もう一人、北岡正三郎氏(大阪府立大学名誉教授)の名著、「物語 食の文化 美味い話、味な知識(中公新書)」のまえがきから引用します。

豊食の時代である。飽食とも書く。20世紀の後半、工業先進国は未曽有の豊かな社会を実現し、巷にたべものが溢れた。社会の隅々の庶民に至るまで、たっぷりのたべものが日常的に手に入り、好きな物を好きなだけ食べられる時代になった。人類の歴史始まって以来のことである。これまで一握りの権力階級や豪商、金持ちを別として、世の大多数の庶民は十分な食糧が得られず、毎日総じて粗末な食事を繰り返し食べ、生きて来た。20世紀後半は正に古来人々が夢見た地上の楽園であった。幸いにしてわが国もこれに加わった。

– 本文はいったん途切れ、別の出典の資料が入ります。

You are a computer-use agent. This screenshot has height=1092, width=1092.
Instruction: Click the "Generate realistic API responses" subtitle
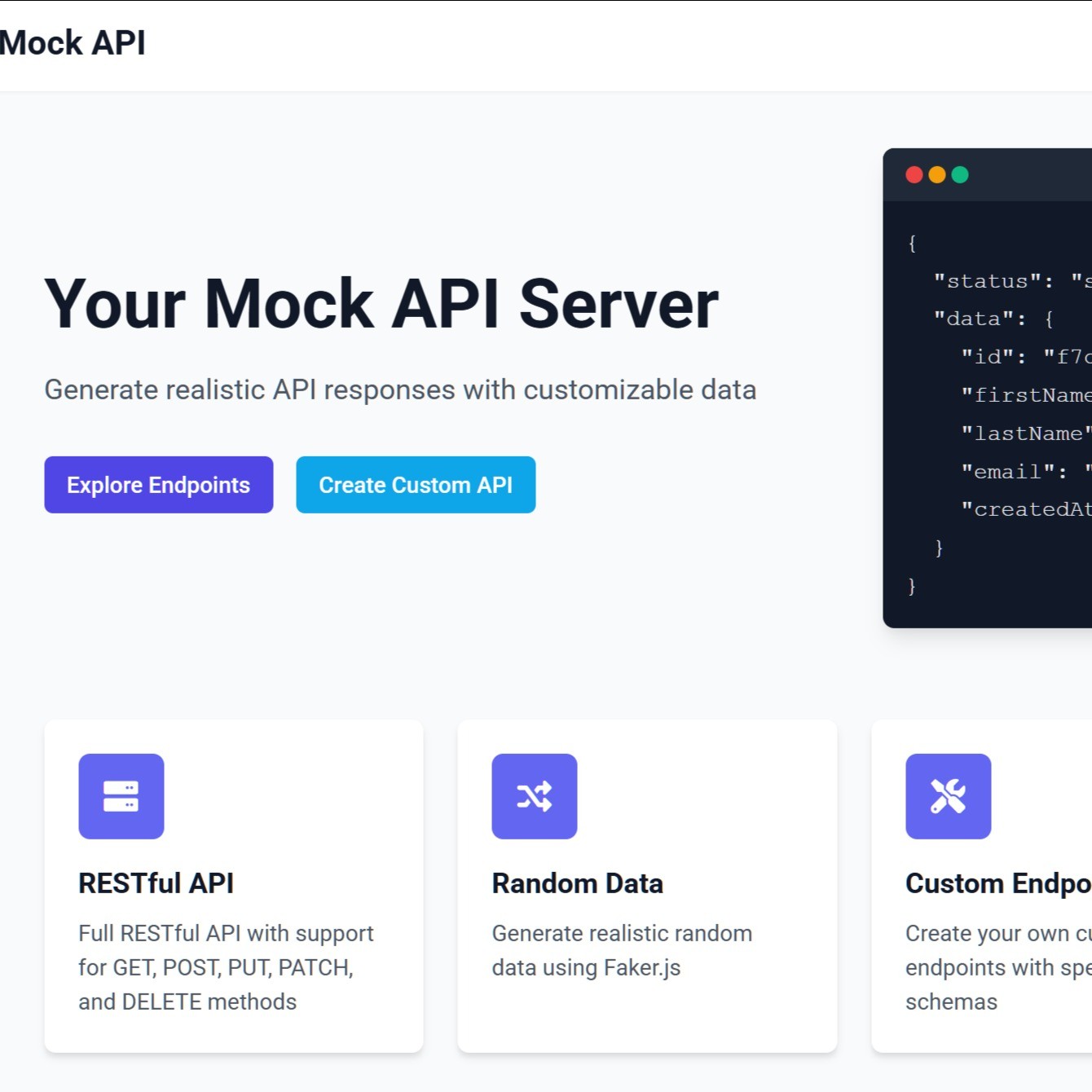[x=400, y=390]
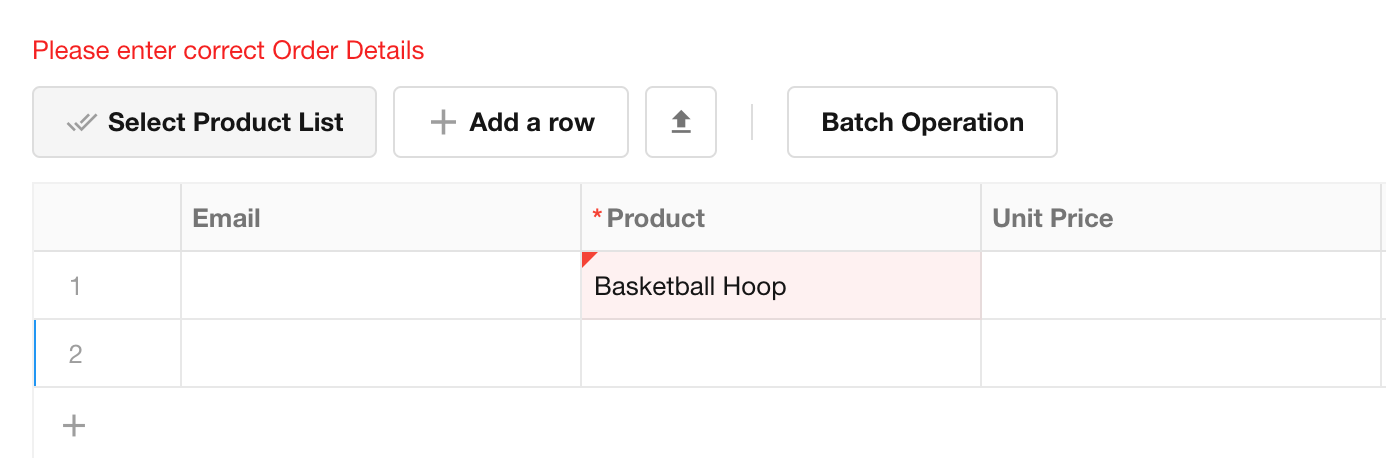
Task: Click the double-check icon on Select Product List
Action: [82, 123]
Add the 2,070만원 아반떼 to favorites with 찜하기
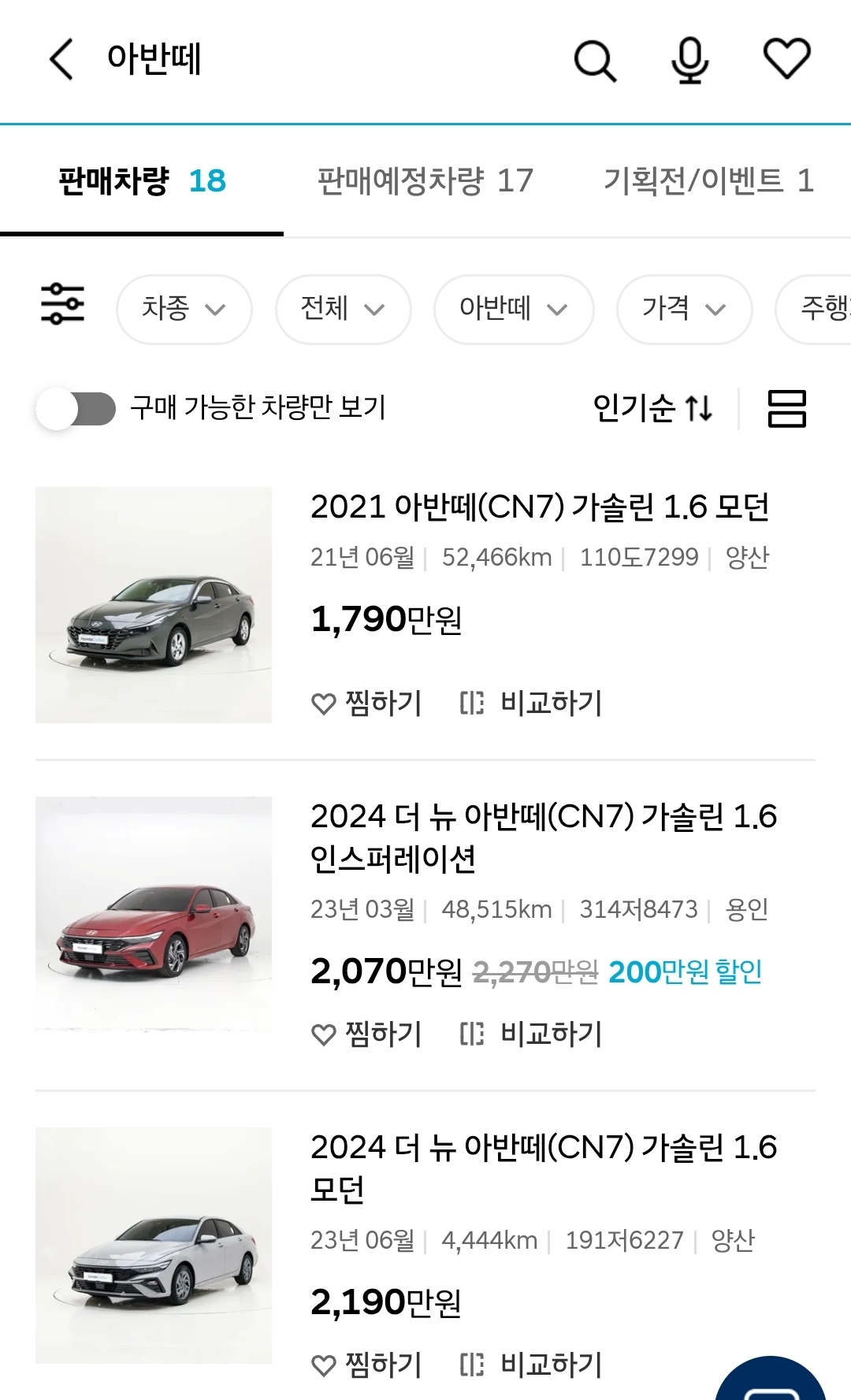This screenshot has height=1400, width=851. click(367, 1034)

語弊があるかとは思いますが、敢えて断言します。「豊かな和食」とは、現代の産物です。「伝統的な和食」とは、栄養学的に貧しい食文化です。和食を推進している農水省ですら、1980年ごろの和食の栄養バランスが理想だとしています。
参考:和食 日本人の伝統的な食文化(農水省)

明治時代には、都市の貧民の間では残飯の購入が一般化しており、残飯業者が軍施設や学校の寮など、まとまった量の食事が出される施設から残飯を回収して販売していたようです。明治時代ですらこれです。
「和食」について語る際には、いつ頃の時代の、またどのような階層の人々の食文化を対象としているのかを念頭に置く必要があります。深く考えることなく「日本人は伝統的に豊かな食生活を送ってきた」と述べることは明確に間違いです。一部の時代、一部の人々を除いてそんな事実はないのですから。個人的には、それは貧しい食生活に耐えて命をつなぎ、現代に生きる我々をこの世に生み出してくれたご先祖様に対する冒涜だと思います。「和食は伝統的に豊かだった」と言い張りたい方々には、ヒガンバナを食べることをお薦め致します。


5.おわりに

「伝統的な和食」の過大評価は、「江戸しぐさ」や「歴史修正主義」などと同様に、歴史の捏造、伝統の捏造です。虚偽の歴史、虚偽の伝統を誇ったところで無様なだけです。
近い内にこのブログで記事にしようと考えていますが、現代の日本では食文化と排外主義が結びつく傾向があり、今回の和食の無形文化遺産登録もその傾向に拍車を掛ける恐れがあります。「和食は体にいい。洋食は体に悪い」などと主張する書籍は既に多数刊行されています。。
クジラやフカヒレ、フォアグラの問題が国際的に複雑化するのは、単なる資源管理、環境保護、動物愛護の問題ではなく、食文化の問題だからです。日本の鯨肉の消費量の低迷を考えると、日本人が捕鯨固執する理由はないはずです。ところが、現状では捕鯨が環境問題ではなく食文化の問題になってしまっているので、出口が見えなくなりました。
それほど食文化の問題は面倒なのです。ゆえに、軽率な食文化論は排除せねばなりません。


6.参考文献

(1)ヒガンバナ
ヒガンバナの博物誌、栗田子郎、研成社
救荒雑草 飢えを救った雑草たち、佐合隆一、全国農村教育協会
毒草・薬草辞典、船山信次、サイエンス・アイ新書
日本の有毒植物、佐竹元吉、学研

(2)食文化
世界の食べもの 食の文化地理、石毛直道、講談社学術文庫
「物語 食の文化 美味い話、味な知識、北岡正三郎、中公新書
お米と食の近代史、大豆生田稔、吉川弘文館
家庭料理の近代、江原絢子、吉川弘文館

(3)飢饉の歴史
図説 人口で見る日本史 縄文時代から近未来社会まで、鬼頭宏、PHP
人口から読む日本の歴史、鬼頭宏、講談社学術文庫
大飢饉、室町社会を襲う!、清水克行、吉川弘文館
飢餓と戦争の戦国を行く、藤木久志、朝日選書
近世の飢饉、菊池勇夫、吉川弘文館


追記

現代の農業が優れている大きな点は、「生産量が増えた」と同時に「生産量が安定した」ということです。近代以前でも、豊作が続けば農民でも豊かな食生活を送ることは不可能ではなかったはずです。しかし、凶作が続くとたちまち飢饉が起こります。現代の世界で飢餓が絶えない原因は生産量の問題ではなく、配分と流通の問題です。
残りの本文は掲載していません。